At the end of my testing and poking around, it appeared to me that there would not be an easy solution to using a WordPress network for Fedora. The network had the best ability when set up to use wildcard sub-domains, which wouldn’t be a plausible solution for us because of the two different domains. There were more manual ways of doing it (i.e. not in the WordPress interface) with Apache virtual hosts. However, I felt like it would be easier to write one playbook that handles a single WordPress installation, and can be run for both sites separately (or new sites).

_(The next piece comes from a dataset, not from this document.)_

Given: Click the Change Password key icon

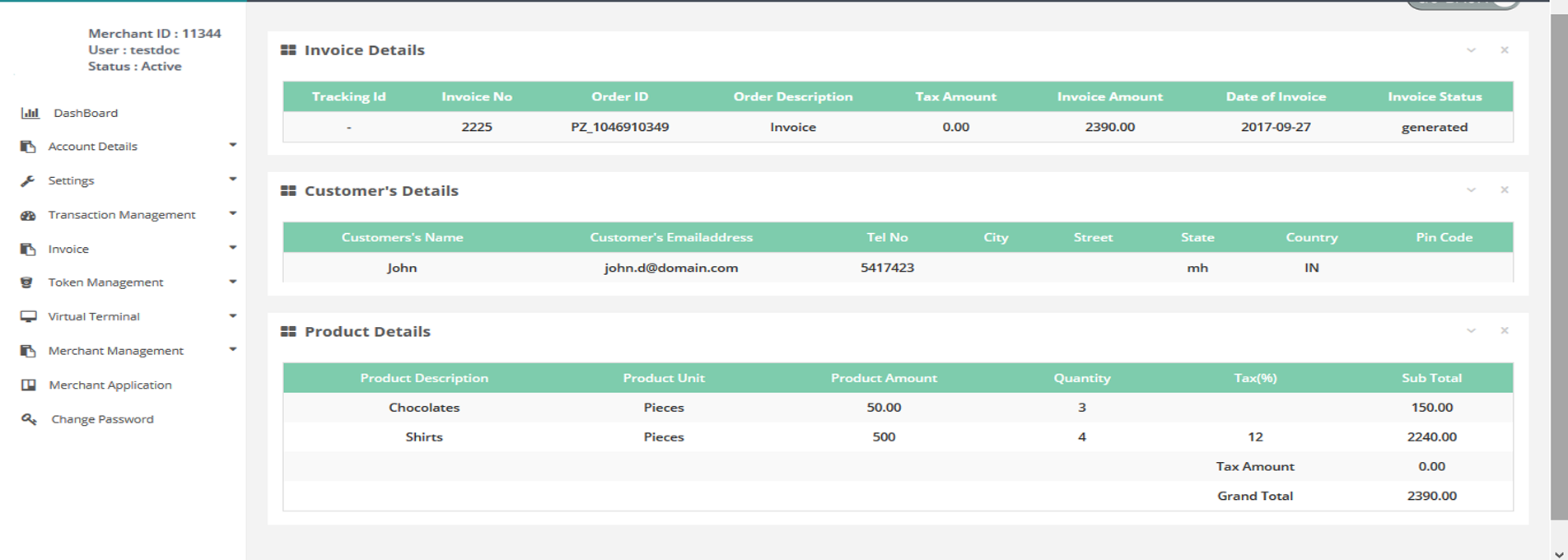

Given that the factor of scale is two websites, I think maintaining two separate WordPress installations will be the easier method and save time and keep efficiency.

This week’s challenges 🔗

This week had a late start for me on Wednesday due to traveling on a short vacation with my family from Sunday to Tuesday. Coming back from the trip, I also have a new palette of responsibilities that I am assisting with in Community Operations and Marketing, following decause’s departure from Red Hat. I’m still working on finding a healthy balance of time and focus between other important tasks I am responsible for and my project work.

I’m hoping that having a full week will allow me to make further progress and continue to overcome some of the challenges that have arisen in the past few weeks.

Next week’s goals 🔗

For next week, I’m planning on focusing on my existing product and making it feel and run more like a “Fedora playbook”. I mostly want to work on saving unnecessary effort and being consistent by tapping into the existing Ansible roles in Fedora Infrastructure. This would make setting up an Apache web server, MySQL database, and a few other tasks more automated. It keeps the tasks and organization in a consistent manner as well since they are across Fedora’s infrastructure already.

By next Friday, the plan is to have a more idempotent product that runs effectively and as expected in my development server. Beyond that, the next step would be to work on getting my site into a staging instance.